Creating a progressive British economy, an economic system fit for human life, requires at the least four fundamental reforms, whose purpose would be to restrict severely the economic and political power of the infamous 1%.
First, because capitalist economies do not automatically adjust to full employment, our government must institutionalize an active countercyclical macroeconomic program. The active element in the countercyclical program would be fiscal policy, supported by an accommodating monetary policy, and, if necessary, with exchange rate management and capital regulations to stabilize the balance of payments.
Countercyclical policies, and many other sensible and humane economic measures, are dismissed as impractical because of the alleged affect they might have on “financial markets”. This personification of markets, universal in the media and appallingly common in the economics profession, is an essential part of the justification of a market economy free from the constraints of democratic oversight. This personification is applied across all types of markets, as if the market itself were an independent actor in society. In the twenty-first century it became integral to the justification of a socially dysfunctional financial system, national and global.
This personification, an ideological abstraction from the real world of speculators and financial fraud, is an essential part of the mystification of financial behavior. It facilitates the mythology that the dysfunctional financial system is not the work of men and women (mostly the former) within institutions that have socially irrational rules and norms. It promotes the disempowering argument that financial dysfunction is a manifestation of the inexorable operation of the laws of nature that no government can change.
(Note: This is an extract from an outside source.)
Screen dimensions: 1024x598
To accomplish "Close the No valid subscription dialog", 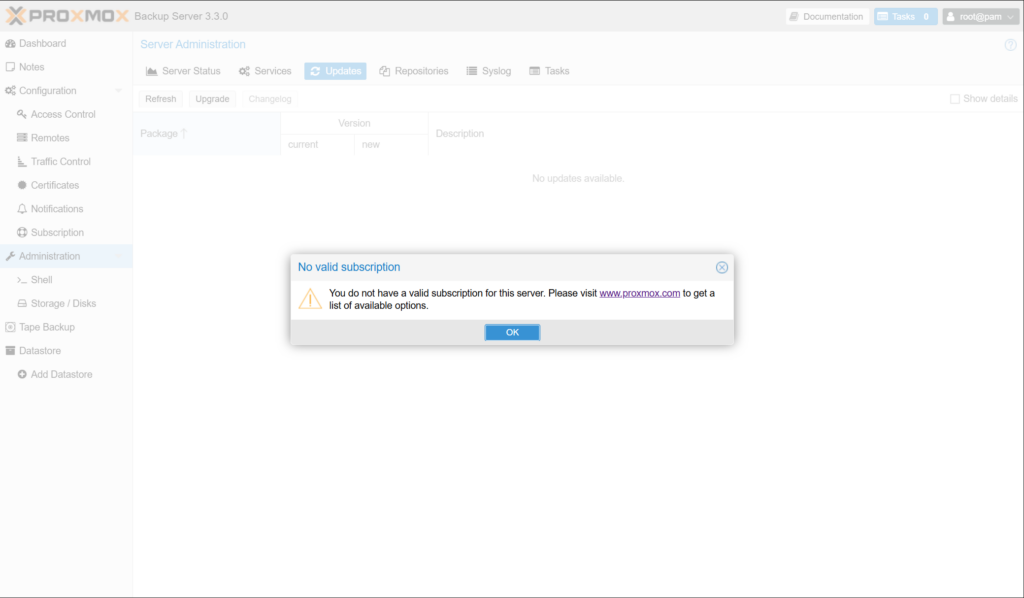I will tap(722, 267).
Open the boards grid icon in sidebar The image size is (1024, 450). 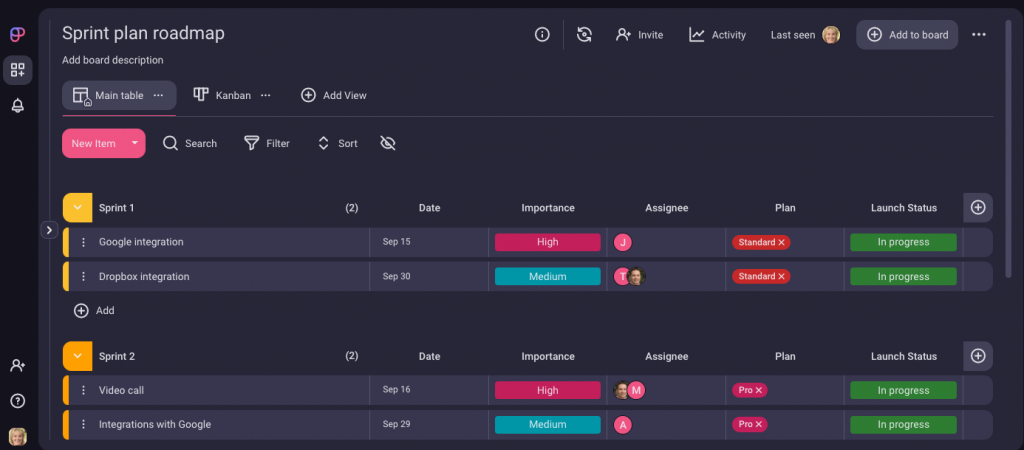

It seeks to hide that a specific financial speculators wish to coerce governments to take actions in their narrow economic interests.
While it is in the interests of financial corporations to exaggerate the power of markets, the dire warnings carry some truth. The solution to this threat to rational macroeconomic policies is to manage financial markets, not to yield to them. The manner to tame them is public control of the financial sector. In part this could be through direct nationalization, and in part by conversion of financial activities into non-profit or limited profit associations such as mutual associations and building societies. Non-profit and limited profit financial institutions have been common in Britain the past.
Third, government regulation of internal markets would be based on the principle of the International Labor Organization that “labor is not a commodity”. The purpose would be to eliminate unemployment as a form of labor discipline. The effective method to achieve this would be a universal basic income program. A properly designed universal income program would facilitate labor mobility, by reducing the extent to which people were tied to specific employers. Also, by reducing the volatility of household income, it would provide an automatic stabilizer at the base of the economy, the labor market. It would be similar to the automatic stabilizing effect of unemployment compensation, and more effective.
Fourth, and the basis for all of all others, would be the guarantee of workers’ right to organize. The program of fundamental reform of capitalism would be based on the political power of the working class, in alliance with elements of the middle classes, the fundamental progressive coalition. This is the political alliance that brought about major reforms in Britain and throughout Europe after the Second World War. An effective reform of capitalism that eliminates its economic and social outrages requires a democracy of labor and its allies in which the political power of capital is marginalized.
For one hundred years a struggle has waxed and waned to restrict, control or eliminate the ills generated by capitalism, exploitation of labor, class and ethic repression, international armed conflict, and despoiling of the environment. When a progressive majority has allied, progressives have made great strides. When the wealthy minority have successfully in created its own anti-reform and counter-revolutionary majority much is lost.